## [Work instructions]
Please reproduce the data below word for word, leaving out the pictures.

## [Records to use]

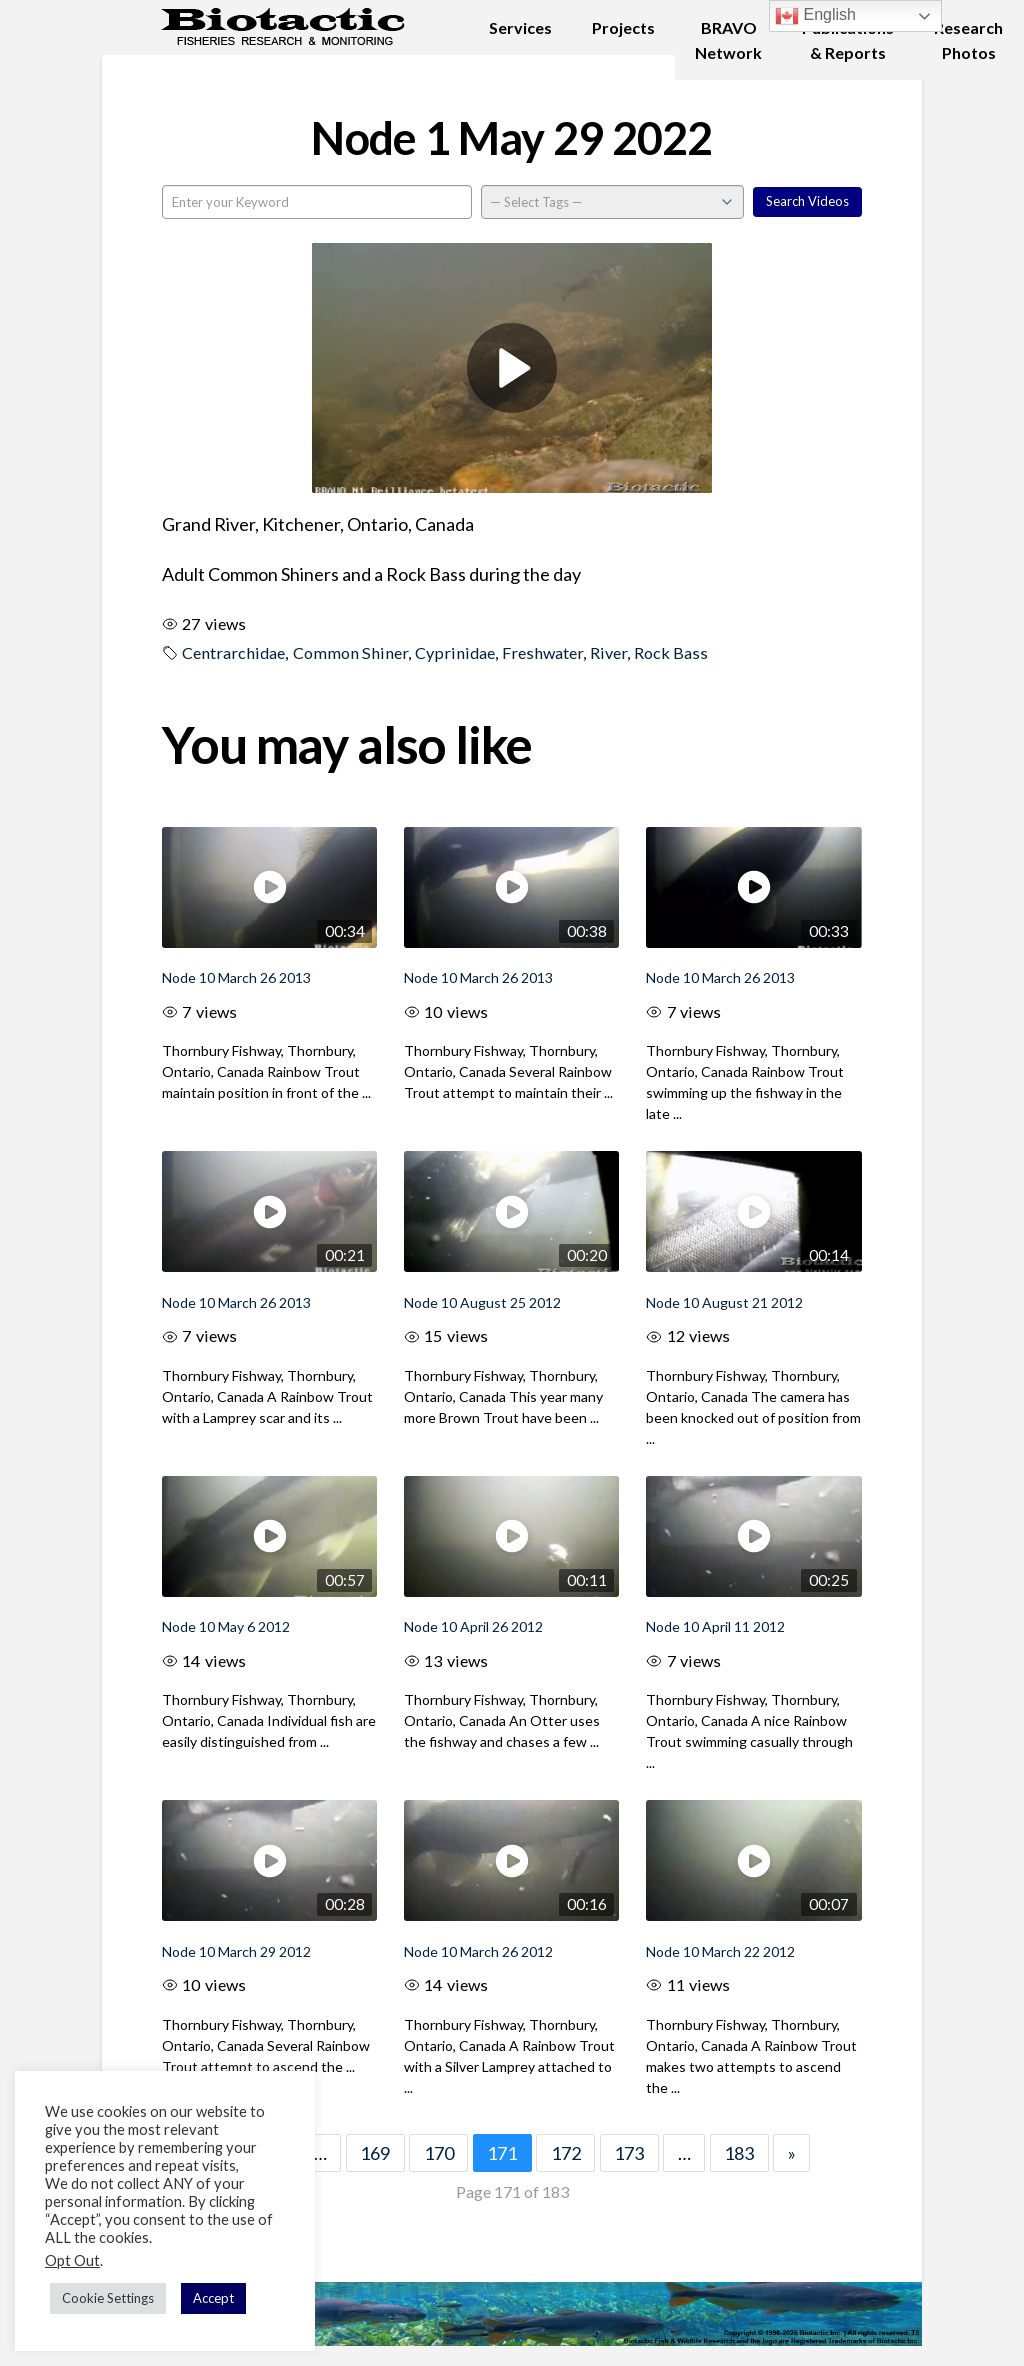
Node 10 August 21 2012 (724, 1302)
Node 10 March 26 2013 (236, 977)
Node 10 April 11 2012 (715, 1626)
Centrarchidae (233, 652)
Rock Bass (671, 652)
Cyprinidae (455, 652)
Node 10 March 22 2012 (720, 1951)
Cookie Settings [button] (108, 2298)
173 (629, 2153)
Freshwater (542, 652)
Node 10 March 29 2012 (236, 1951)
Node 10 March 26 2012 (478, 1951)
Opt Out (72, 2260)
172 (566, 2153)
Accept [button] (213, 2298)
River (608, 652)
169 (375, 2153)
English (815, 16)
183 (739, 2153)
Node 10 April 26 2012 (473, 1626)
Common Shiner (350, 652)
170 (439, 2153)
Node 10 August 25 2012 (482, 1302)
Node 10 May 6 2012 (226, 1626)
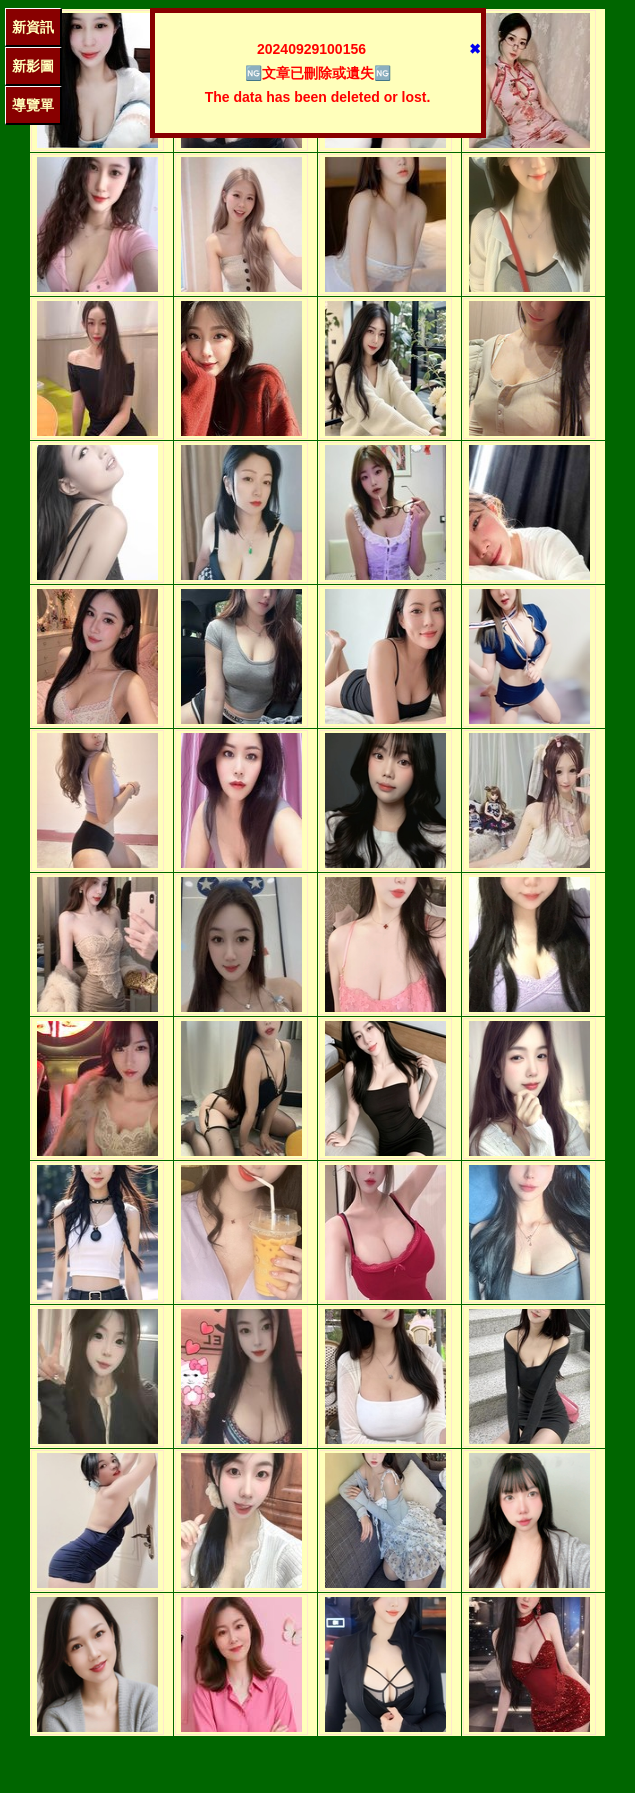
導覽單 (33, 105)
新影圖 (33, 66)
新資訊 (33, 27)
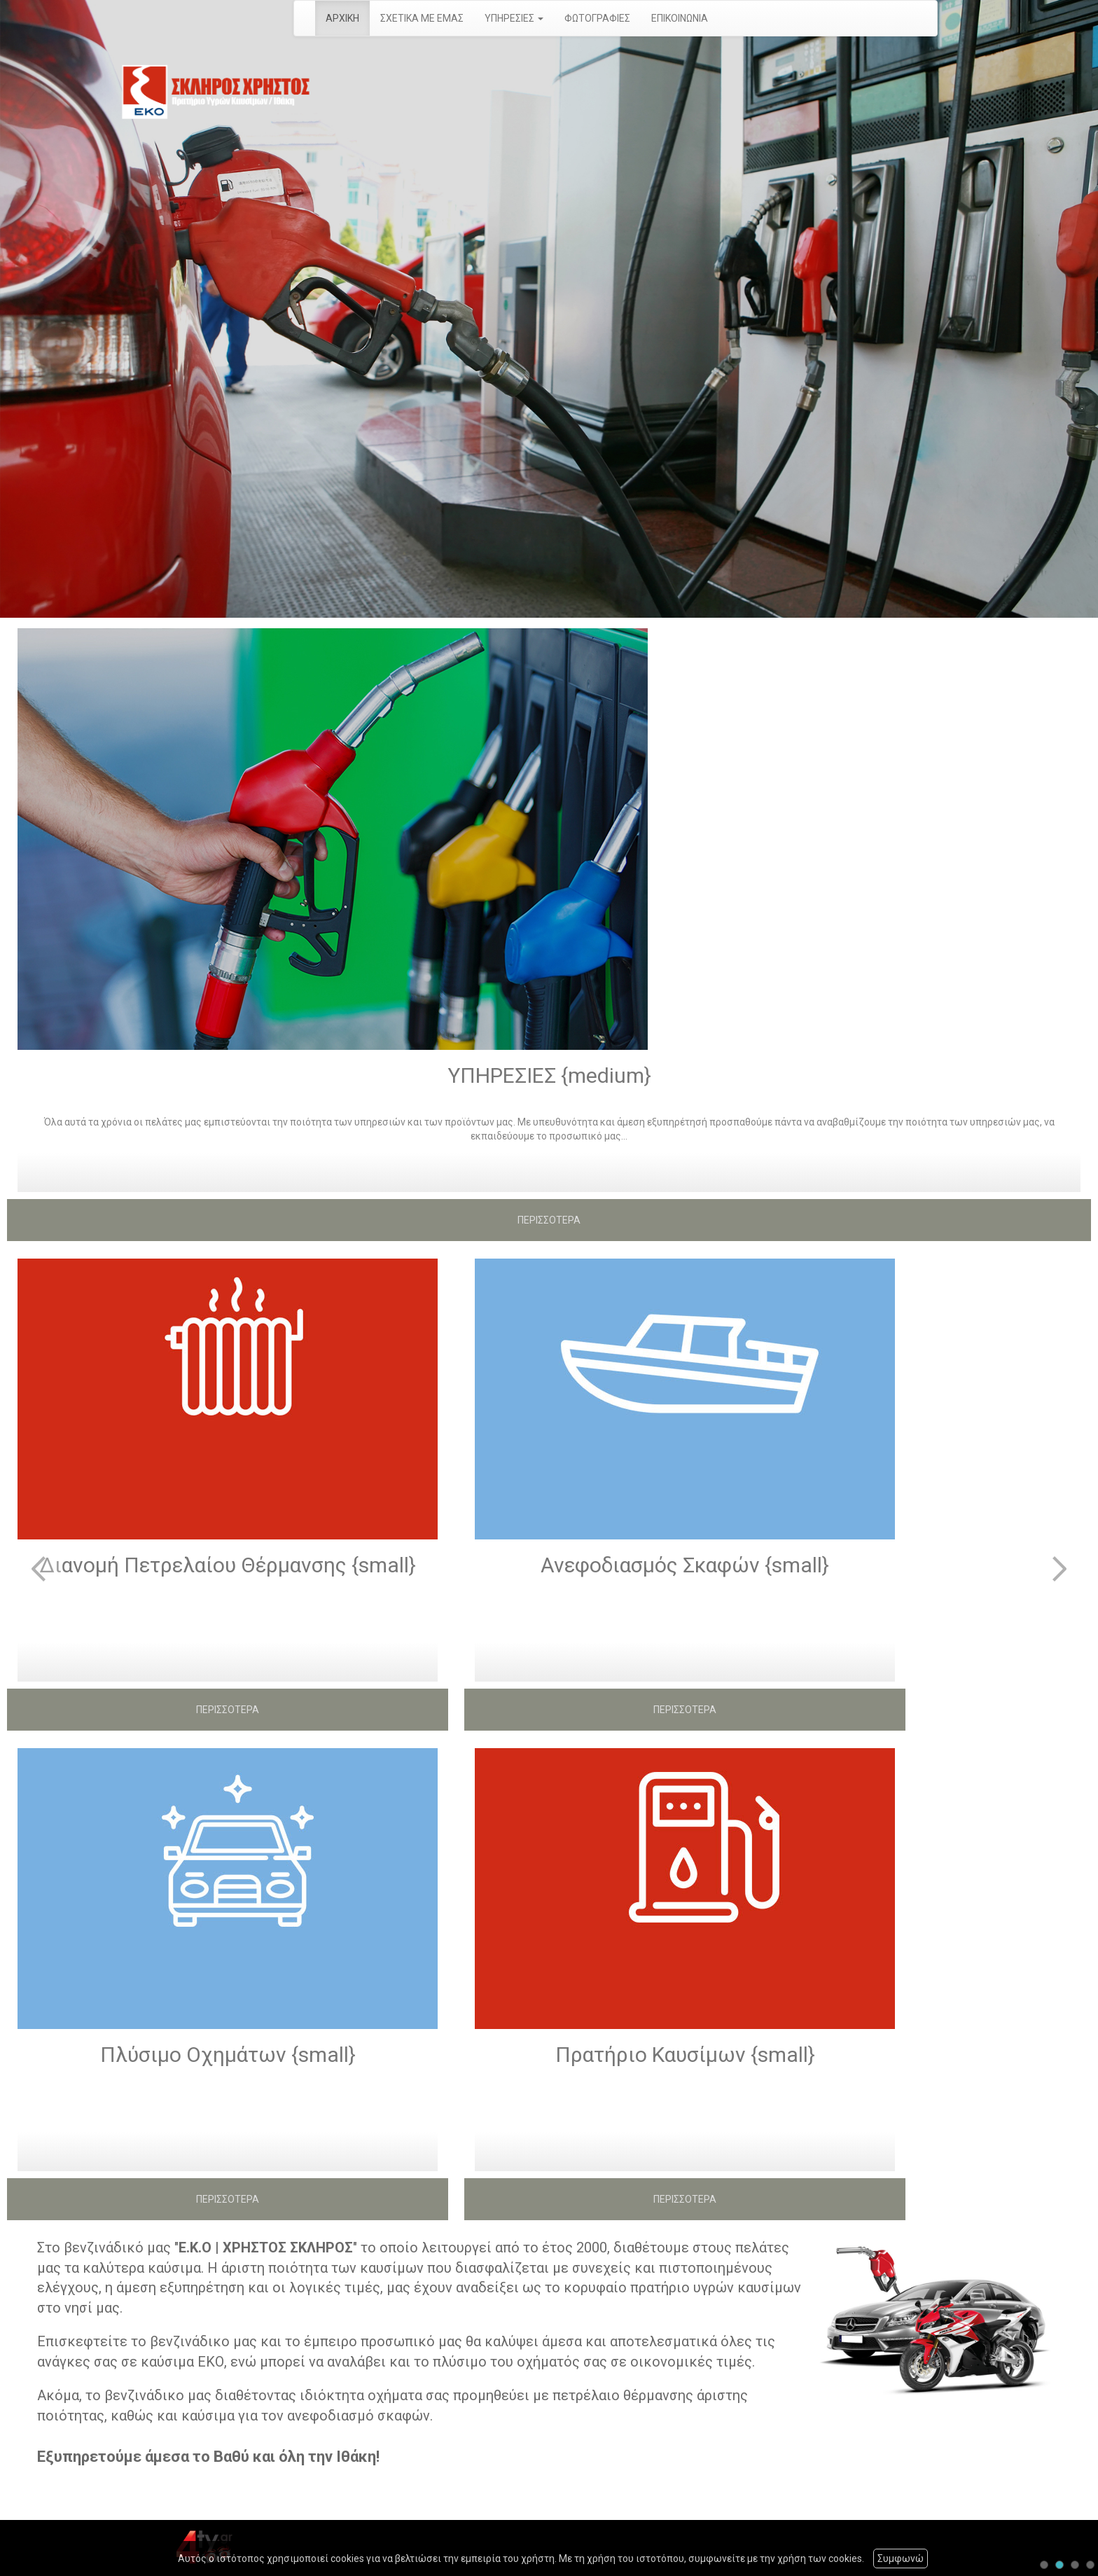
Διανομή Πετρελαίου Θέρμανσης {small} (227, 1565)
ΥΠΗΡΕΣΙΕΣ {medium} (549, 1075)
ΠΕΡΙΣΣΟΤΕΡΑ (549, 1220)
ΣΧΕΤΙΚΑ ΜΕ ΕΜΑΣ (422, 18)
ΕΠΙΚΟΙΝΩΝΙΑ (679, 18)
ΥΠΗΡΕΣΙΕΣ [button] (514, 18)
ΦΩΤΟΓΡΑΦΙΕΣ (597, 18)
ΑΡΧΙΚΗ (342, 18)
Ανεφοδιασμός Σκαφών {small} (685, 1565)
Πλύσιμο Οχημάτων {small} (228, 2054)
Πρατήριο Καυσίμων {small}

## [Result of this exercise]
Node 10 August 21 2012 (724, 1302)
Node 10 March 26 2013 (236, 977)
Node 10 April 11 2012 (715, 1626)
Centrarchidae (233, 652)
Rock Bass (671, 652)
Cyprinidae (455, 652)
Node 10 March 22 2012 (720, 1951)
Cookie Settings [button] (108, 2298)
173 (629, 2153)
Freshwater (542, 652)
Node 10 March 29 2012 (236, 1951)
Node 10 March 26 2012 (478, 1951)
Opt Out (72, 2260)
172 (566, 2153)
Accept [button] (213, 2298)
River (608, 652)
169 (375, 2153)
English (815, 16)
183 (739, 2153)
Node 10 April 26 2012 (473, 1626)
Common Shiner (350, 652)
170 (439, 2153)
Node 10 August 25 2012 (482, 1302)
Node 10 May 6 2012 (226, 1626)
導覽單 (33, 105)
新影圖 (33, 66)
新資訊 (33, 27)
Διανομή Πετρελαίου Θέρμανσης {small} (227, 1565)
ΥΠΗΡΕΣΙΕΣ {medium} (549, 1075)
ΠΕΡΙΣΣΟΤΕΡΑ (549, 1220)
ΣΧΕΤΙΚΑ ΜΕ ΕΜΑΣ (422, 18)
ΕΠΙΚΟΙΝΩΝΙΑ (679, 18)
ΥΠΗΡΕΣΙΕΣ [button] (514, 18)
ΦΩΤΟΓΡΑΦΙΕΣ (597, 18)
ΑΡΧΙΚΗ (342, 18)
Ανεφοδιασμός Σκαφών {small} (685, 1565)
Πλύσιμο Οχημάτων {small} (228, 2054)
Πρατήριο Καυσίμων {small}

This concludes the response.